(Exercise material):
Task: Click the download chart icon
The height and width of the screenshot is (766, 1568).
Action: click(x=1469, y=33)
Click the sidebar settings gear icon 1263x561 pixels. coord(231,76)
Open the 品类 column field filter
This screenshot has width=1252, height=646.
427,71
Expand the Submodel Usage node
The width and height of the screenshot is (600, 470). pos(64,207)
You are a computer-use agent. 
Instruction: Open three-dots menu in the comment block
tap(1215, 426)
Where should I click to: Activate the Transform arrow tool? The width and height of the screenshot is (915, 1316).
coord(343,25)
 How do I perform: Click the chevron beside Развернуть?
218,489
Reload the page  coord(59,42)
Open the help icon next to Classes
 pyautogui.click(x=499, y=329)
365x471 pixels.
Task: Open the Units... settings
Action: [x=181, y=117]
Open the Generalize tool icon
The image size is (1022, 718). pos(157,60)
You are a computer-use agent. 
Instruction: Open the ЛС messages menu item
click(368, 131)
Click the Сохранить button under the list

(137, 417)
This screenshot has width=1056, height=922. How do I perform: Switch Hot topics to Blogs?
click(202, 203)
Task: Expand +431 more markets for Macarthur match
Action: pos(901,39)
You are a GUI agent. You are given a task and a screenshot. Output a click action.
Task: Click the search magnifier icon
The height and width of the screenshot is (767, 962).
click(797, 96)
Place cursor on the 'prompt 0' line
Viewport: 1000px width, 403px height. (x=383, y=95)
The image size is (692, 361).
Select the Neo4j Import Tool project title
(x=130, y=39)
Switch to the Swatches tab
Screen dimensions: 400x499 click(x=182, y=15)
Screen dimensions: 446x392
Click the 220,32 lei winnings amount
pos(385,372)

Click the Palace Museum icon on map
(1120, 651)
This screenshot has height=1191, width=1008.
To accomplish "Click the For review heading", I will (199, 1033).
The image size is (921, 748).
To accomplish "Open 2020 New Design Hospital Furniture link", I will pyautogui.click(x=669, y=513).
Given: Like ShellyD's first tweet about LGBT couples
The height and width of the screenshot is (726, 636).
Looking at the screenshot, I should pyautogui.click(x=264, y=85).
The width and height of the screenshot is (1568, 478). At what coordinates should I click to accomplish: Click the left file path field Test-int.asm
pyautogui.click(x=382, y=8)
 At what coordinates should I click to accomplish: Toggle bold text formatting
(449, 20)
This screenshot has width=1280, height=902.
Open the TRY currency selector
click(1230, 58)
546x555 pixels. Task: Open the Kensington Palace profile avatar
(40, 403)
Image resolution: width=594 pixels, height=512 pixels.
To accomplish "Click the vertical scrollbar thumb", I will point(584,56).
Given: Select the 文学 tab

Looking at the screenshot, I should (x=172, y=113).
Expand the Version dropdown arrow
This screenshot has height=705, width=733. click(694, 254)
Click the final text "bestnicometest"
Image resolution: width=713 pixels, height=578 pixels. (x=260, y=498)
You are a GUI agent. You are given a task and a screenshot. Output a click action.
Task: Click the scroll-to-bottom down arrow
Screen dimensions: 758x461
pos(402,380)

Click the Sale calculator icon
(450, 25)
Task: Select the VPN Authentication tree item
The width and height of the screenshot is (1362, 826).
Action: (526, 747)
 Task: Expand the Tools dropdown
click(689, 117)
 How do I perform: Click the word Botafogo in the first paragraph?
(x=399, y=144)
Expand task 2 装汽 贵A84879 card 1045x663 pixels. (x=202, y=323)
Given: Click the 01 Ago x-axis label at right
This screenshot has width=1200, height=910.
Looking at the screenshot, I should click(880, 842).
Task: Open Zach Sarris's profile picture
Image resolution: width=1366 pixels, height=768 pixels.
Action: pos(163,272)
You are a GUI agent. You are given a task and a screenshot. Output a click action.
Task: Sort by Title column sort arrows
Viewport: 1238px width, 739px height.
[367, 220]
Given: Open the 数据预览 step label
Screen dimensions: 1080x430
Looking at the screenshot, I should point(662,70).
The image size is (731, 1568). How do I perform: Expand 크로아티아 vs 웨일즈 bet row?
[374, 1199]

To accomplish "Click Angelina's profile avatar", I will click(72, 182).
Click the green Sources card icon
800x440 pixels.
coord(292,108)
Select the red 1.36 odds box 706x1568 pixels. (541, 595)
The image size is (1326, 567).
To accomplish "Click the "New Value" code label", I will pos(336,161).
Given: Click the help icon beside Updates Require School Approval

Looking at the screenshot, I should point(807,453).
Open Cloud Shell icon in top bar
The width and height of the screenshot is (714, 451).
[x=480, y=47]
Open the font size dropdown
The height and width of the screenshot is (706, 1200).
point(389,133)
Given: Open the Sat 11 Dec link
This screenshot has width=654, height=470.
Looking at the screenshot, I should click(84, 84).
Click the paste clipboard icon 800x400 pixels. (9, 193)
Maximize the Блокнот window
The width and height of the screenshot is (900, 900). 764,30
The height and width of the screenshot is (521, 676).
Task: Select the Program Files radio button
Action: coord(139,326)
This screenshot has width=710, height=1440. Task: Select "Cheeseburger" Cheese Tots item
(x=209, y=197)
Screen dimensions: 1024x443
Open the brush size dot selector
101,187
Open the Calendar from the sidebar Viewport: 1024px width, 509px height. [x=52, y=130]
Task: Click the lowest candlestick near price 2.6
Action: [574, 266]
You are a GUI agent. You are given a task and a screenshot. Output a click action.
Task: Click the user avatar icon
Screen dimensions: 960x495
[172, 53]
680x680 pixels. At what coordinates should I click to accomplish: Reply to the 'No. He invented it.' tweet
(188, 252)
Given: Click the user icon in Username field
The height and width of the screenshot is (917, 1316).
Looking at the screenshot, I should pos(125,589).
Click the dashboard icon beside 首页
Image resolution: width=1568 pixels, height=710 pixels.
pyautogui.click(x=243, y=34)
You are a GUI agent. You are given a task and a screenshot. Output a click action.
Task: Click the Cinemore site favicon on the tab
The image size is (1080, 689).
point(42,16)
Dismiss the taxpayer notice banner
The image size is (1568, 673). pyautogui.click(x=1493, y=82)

(Directions):
Across all the entries, how many lines include "column"? Answer with the number alone.

(Task answer):
2